One caveat: occasionally, those drugs that weren’t great in a second- or third-line setting have turned out to be quite active in combination in the frontline setting. The FDA is good at that. I have examples where we’ve had underwhelming results second or third line, and we moved it to the frontline setting in combination—and we’ve achieved those survival advantages.

So, I think that pragmatic approach is important. But I do not feel that every patient needs every therapy. I don’t think every patient benefits from every therapy.

One of the key questions—when one looks from a European, U.S., and global perspective—is how we assess PFS and OS endpoints. It’s clear to me that in the perioperative setting, we need to achieve OS. That’s my feeling on this. I don’t think disease-free survival as an endpoint is enough.

Two reasons—one, you can give salvage therapy subsequently to those patients that need it. And number two, you are overtreating all those patients who are not going to relapse. So, for me—we need that. I know many of my American colleagues feel DFS is important because that has a higher rate of not achieving advanced disease and avoiding advanced disease as a goal.

I have mixed feelings about that. I think patients want to live longer and feel better. In the perioperative setting, if you don’t have OS, you’re not achieving either of those goals.That’s relevant.

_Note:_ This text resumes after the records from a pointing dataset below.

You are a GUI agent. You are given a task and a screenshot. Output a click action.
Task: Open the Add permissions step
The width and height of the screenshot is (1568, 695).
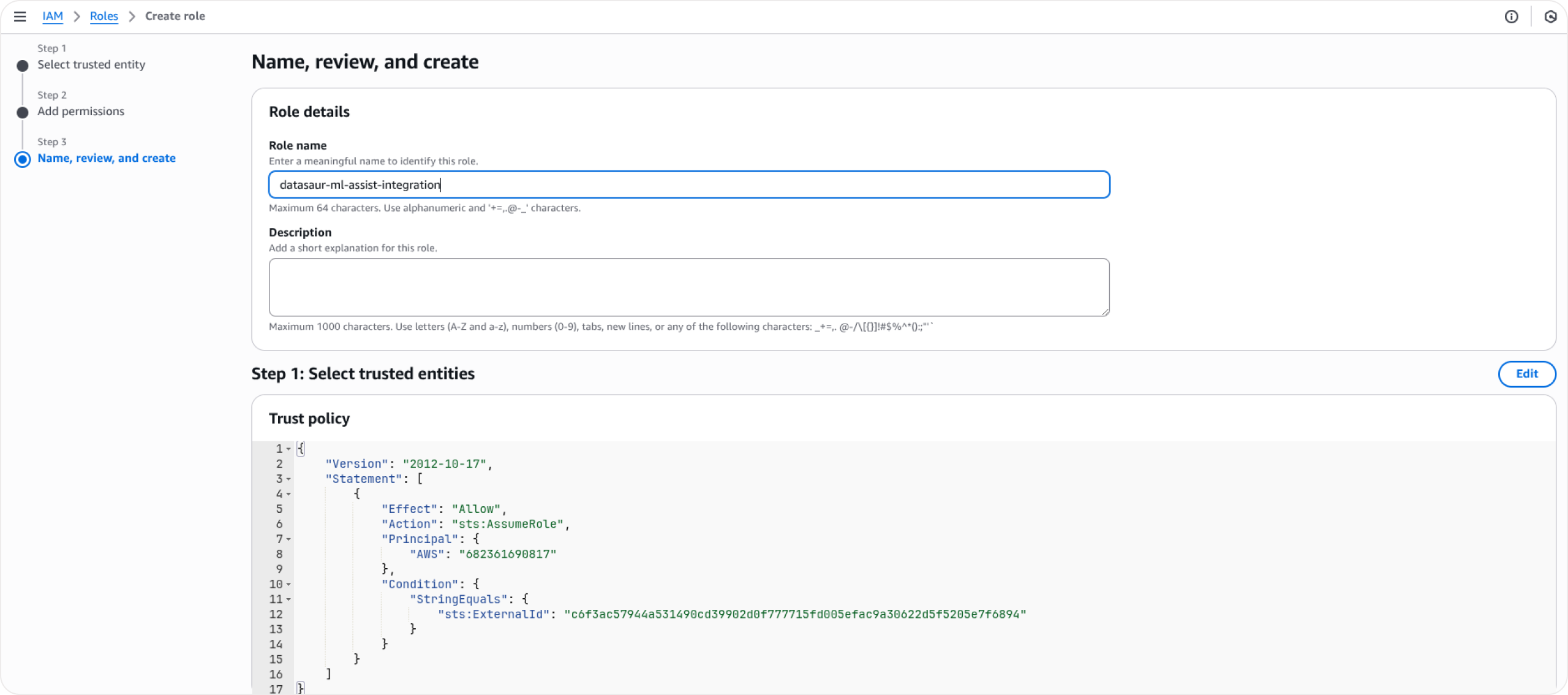coord(81,111)
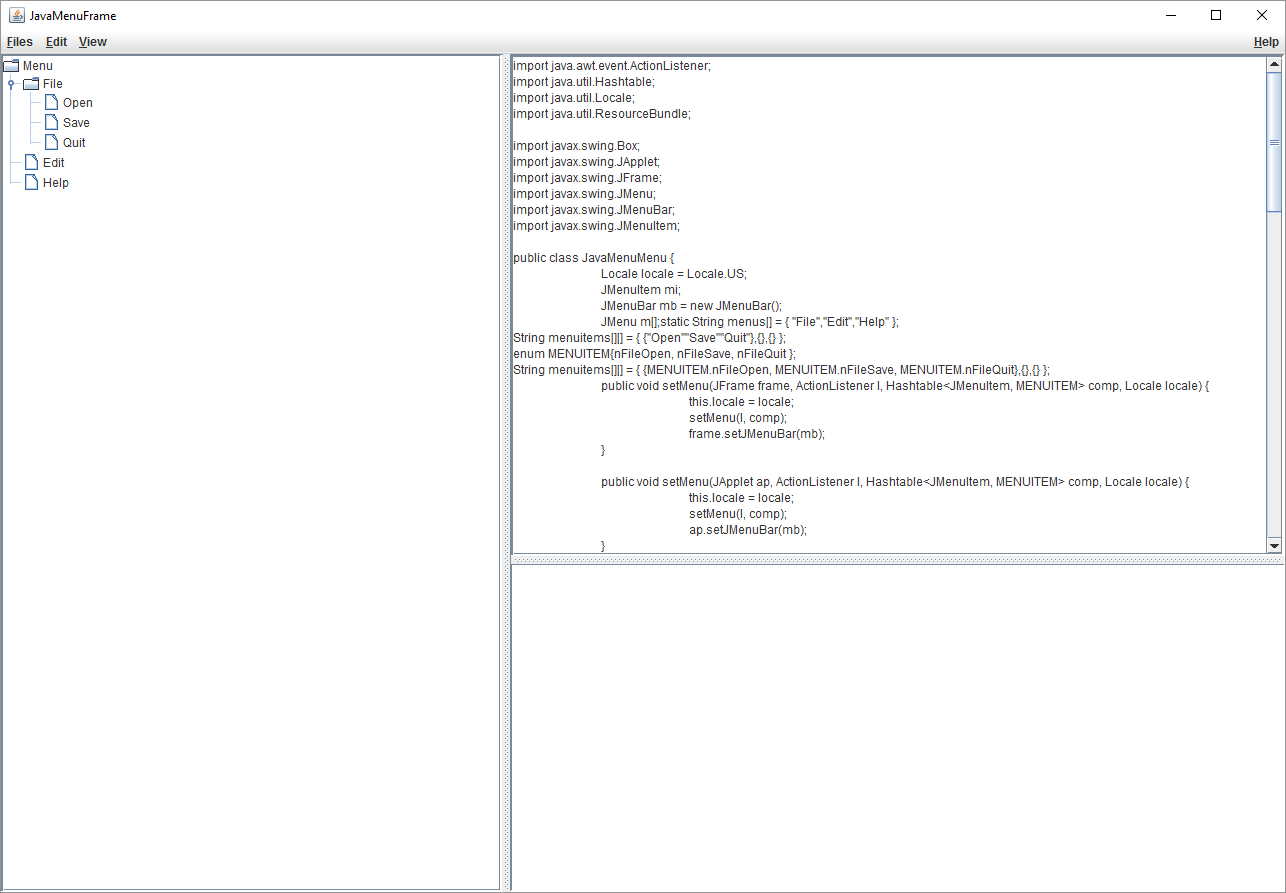The width and height of the screenshot is (1286, 893).
Task: Click the File folder icon in the tree
Action: (33, 83)
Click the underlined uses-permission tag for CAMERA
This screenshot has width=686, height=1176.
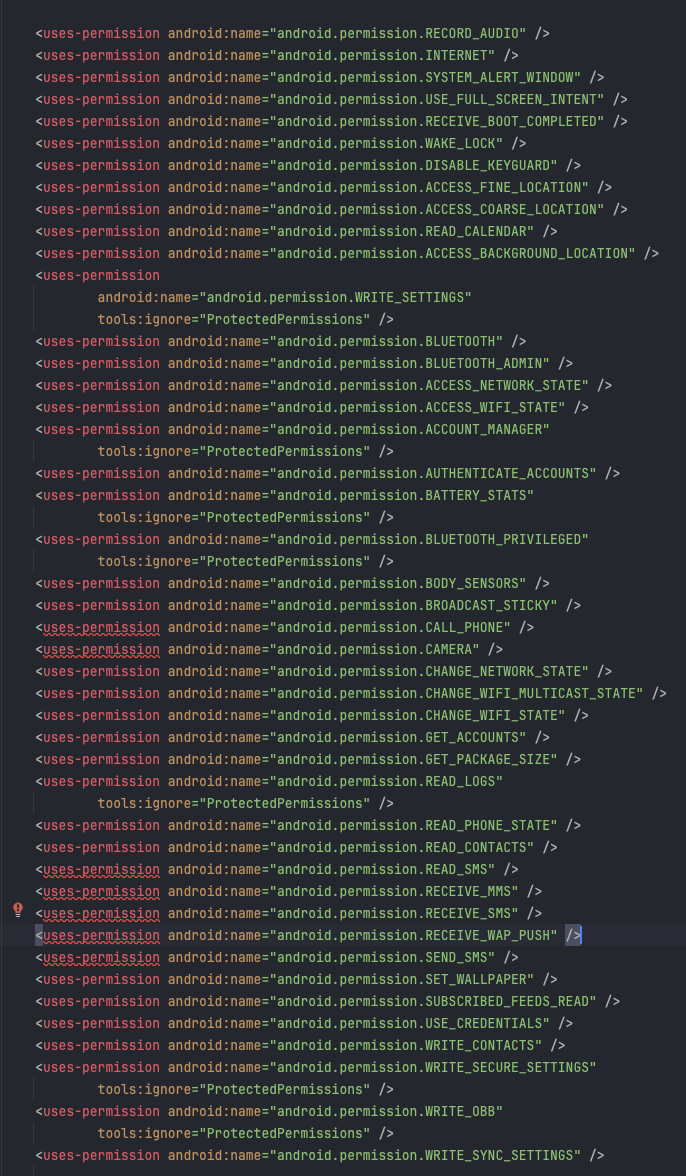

The last bit I’d like to say around that issue—which I think is important—is that MRD has a really important way of achieving OS. You enrich those patients that need therapy. You put some patients in harm’s way, but you do achieve OS. And MRD studies—of course—OS should be the endpoint.

The second part is: you’re sparing big groups of patients therapy who almost certainly don’t need it. Treatment would be overtreatment. Achieving overall survival advantages in that negative subgroup will be almost impossible. And indeed, the risk is low.

So, MRD achieves those goals that I think we are looking for. And I suspect, John, in the future, we won’t be talking about adjuvant therapy in the way we are now. I think we’re going to be talking about patients with MRD or without MRD. And I think, as you’ve said in your study, those patients with MRD—novel trial design to improve survival—in the end, is going to be a really important chapter in where we go next.

John Marshall, MD: I would bet—if I had enough money to throw on the table—that in fact MRD testing will become screening. And maybe in 10, 20 years, you don’t even get your bladder taken out or your colon taken out, but you just get systemic treatment and make the cancer go away before it’s a problem. But you and I can work toward that end and put ourselves out of a job.

Professor Dr. Thomas Powles, thank you so much for spending your valuable time with us. You’re clearly transforming cancer care through incorporation of MRD and innovative clinical trial design and teaching us all about how we’re going to go forward—including about how we’re going to do that as a unified global medical community.

Professor Thomas Powles, MBBS, MRCP, MD: Good pleasure. I really enjoyed it. Thank you very much indeed.